I’m getting pretty sick of working from the car, and with the weather improving it’s clearly time to move away from that setup and start doing activations picnic table style, which will mean different antennas and hopefully new learning experiences.

But for a quick activation in limited time, it’s tough to beat the car setup, as I can park the car, pop open the sunroof (to run the feedline to the radio), plop the antenna on the roof with the whip extended, and be on the air in two minutes.

There’s a part of me that thinks that I’d be having an easier time getting contacts (and get more contacts) if I were running more power, but there’s another part of me that thinks the challenge of running semi-QRP is increasing the fun.

Observation: Here’s the antenna Larry F5PYI was using during our two QSOs: F5PYI Antenna Larry says this is a 16 element 3 band Yagi at 22 meters AGL. In email he tells me he was running 1KW.

In comparison, my station looked like this: my station my station I was running 20W.

And yet despite the disparity between our stations, we both had fun and treasure the QSO.

And that leads me to ponder: what, exactly, is my goal for the time I spend playing POTA? The POTA website makes it easy to watch the total number of QSOs you’ve made, the total number of parks you’ve activated, how many park to park contacts you’ve had. What the POTA website doesn’t do (and cannot do) is track what I sense is really important, here, which is how much fun was had.

Sadly, like running, the world of amateur radio does not possess what I call a fun-o-meter. And the easy availability of metrics like those provided by POTA can be a distraction, in the sense that what gets measured gets managed even if what gets measure is a poor proxy for what really matters to us.

What made those two QSOs with Larry F5PYI so rewarding? It’s easy to think that it was the technical achievement of a contact spanning 5400 miles with generally poor propagation and a mere 20W on one end is what made it valuable. And in some sense, yes, that’s part of what made those two QSOs such a delight. But it’s also the case that on my end, at least, closing the deal to get F5PYI into my log required considerable operating skill, careful operating procedure, and quite a lot of bloody-minded grit to persist in getting the information across despite Larry’s signal being so very faint and buried in noise. And conquering those challenges was more important than the distance covered. If it had been a QSO with someone operating QRP from a park bench somewhere less exotic to me than France, it would still have been a delight to get that contact done.

In ultrarunning, the recurring question is often when push comes to shove, how much discomfort can I take, how much can I push myself, how far can I really go?”

And I am finding that there’s an aspect of playing radio in the field which seems to boil down to What can I accomplish with gear that seems so limiting that every contact is a bit of a challenge?”

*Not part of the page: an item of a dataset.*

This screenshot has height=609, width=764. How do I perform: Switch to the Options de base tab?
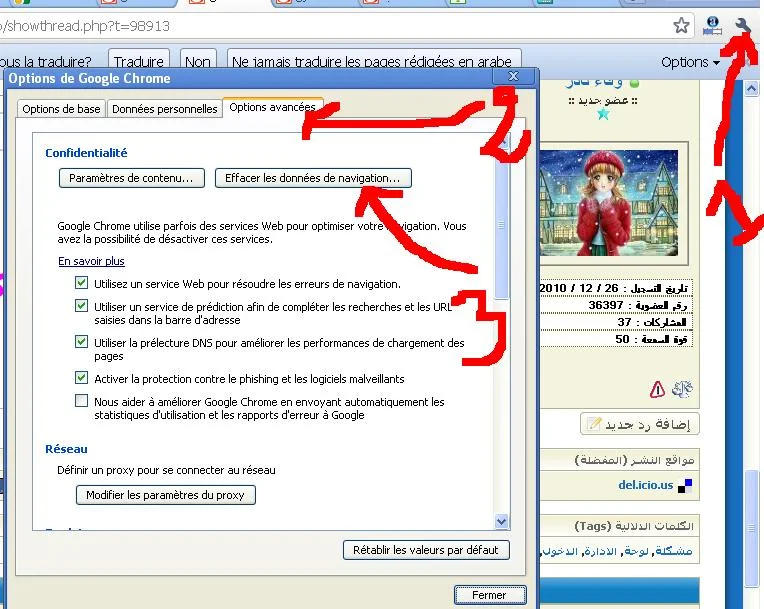tap(61, 109)
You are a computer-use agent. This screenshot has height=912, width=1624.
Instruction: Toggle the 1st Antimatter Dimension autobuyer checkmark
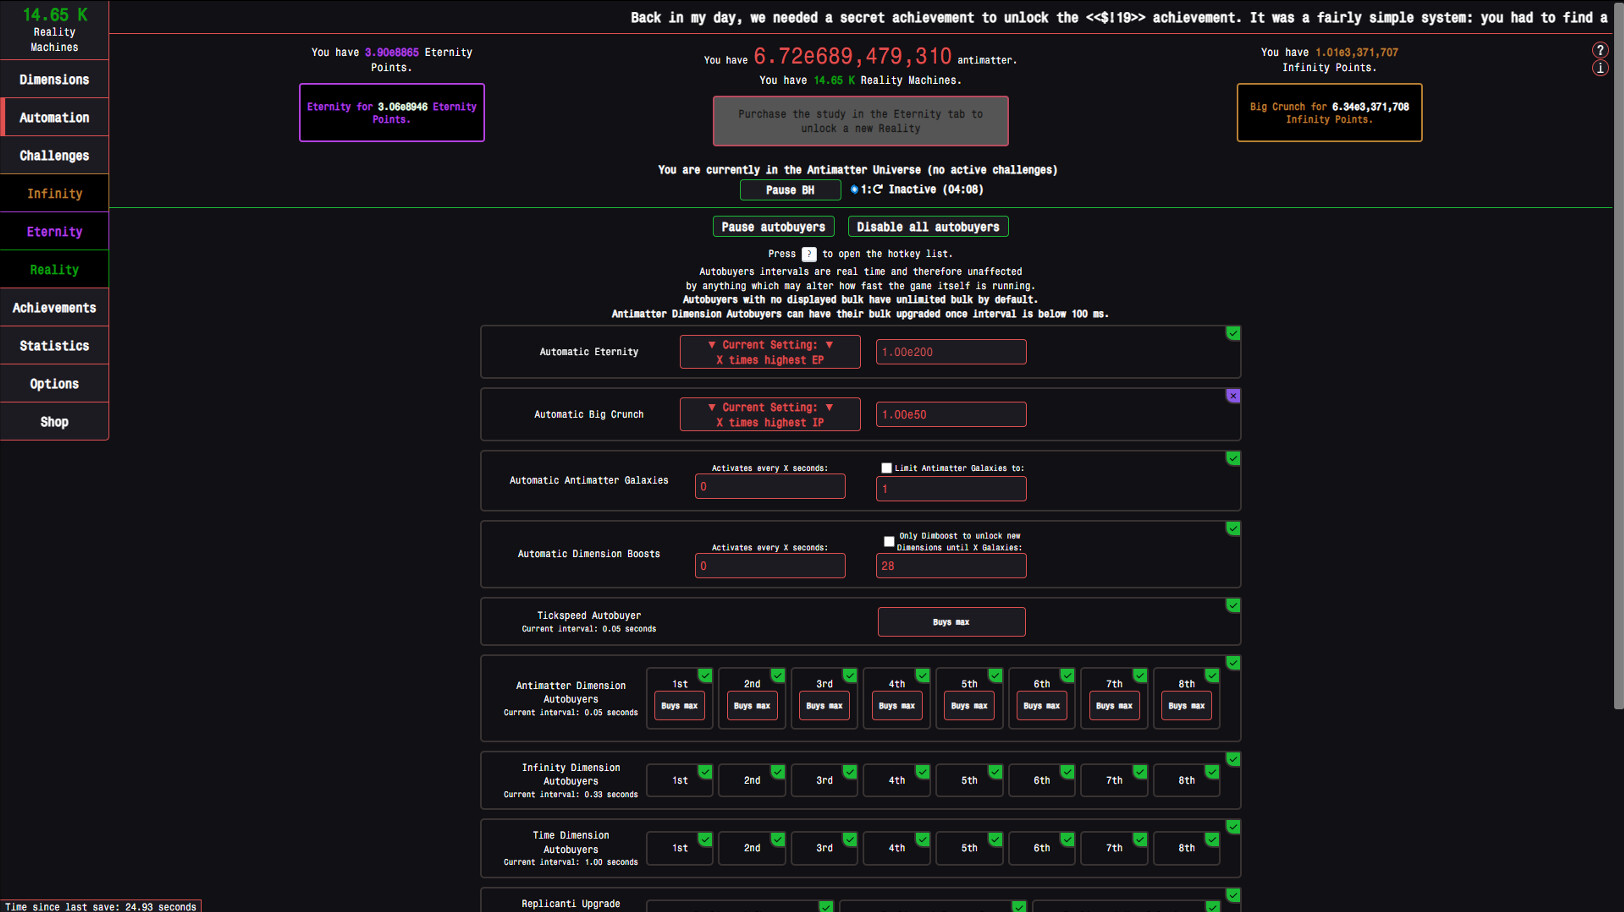pos(706,675)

I have started to think of this as thin radio, by which I mean radios that cannot transmit with great power, and communication modes which require little hardware assistance. It’s one thing to let your laptop (or phone, or tablet) dig an FT8 signal that cannot be heard and cannot even be seen on your waterfall out of the noise, and announce the completion of a QSO. And it seems to me to be something else entirely to dig that very faint CW signal out of the noise using your own brain, and decode the morse code yourself, and then transmit morse back using a set of paddles.

So my G90 is a somewhat skinny radio - 20W output, not very sophisticated filtering and noise reduction.

My KX3 is in some ways thinner than the G90 (lower power, for one) and in other ways not as thin (much better filtering and NR).

In the end everyone gets to pursue the challenges they want, and I’m not knocking hams who build stations like Larry’s - after all, having Larry as a hunter is greatly to my benefit when I’m doing a thin activation.

But I increasingly find myself wondering how I can improve my operating skills so that I can work with increasingly thin radios.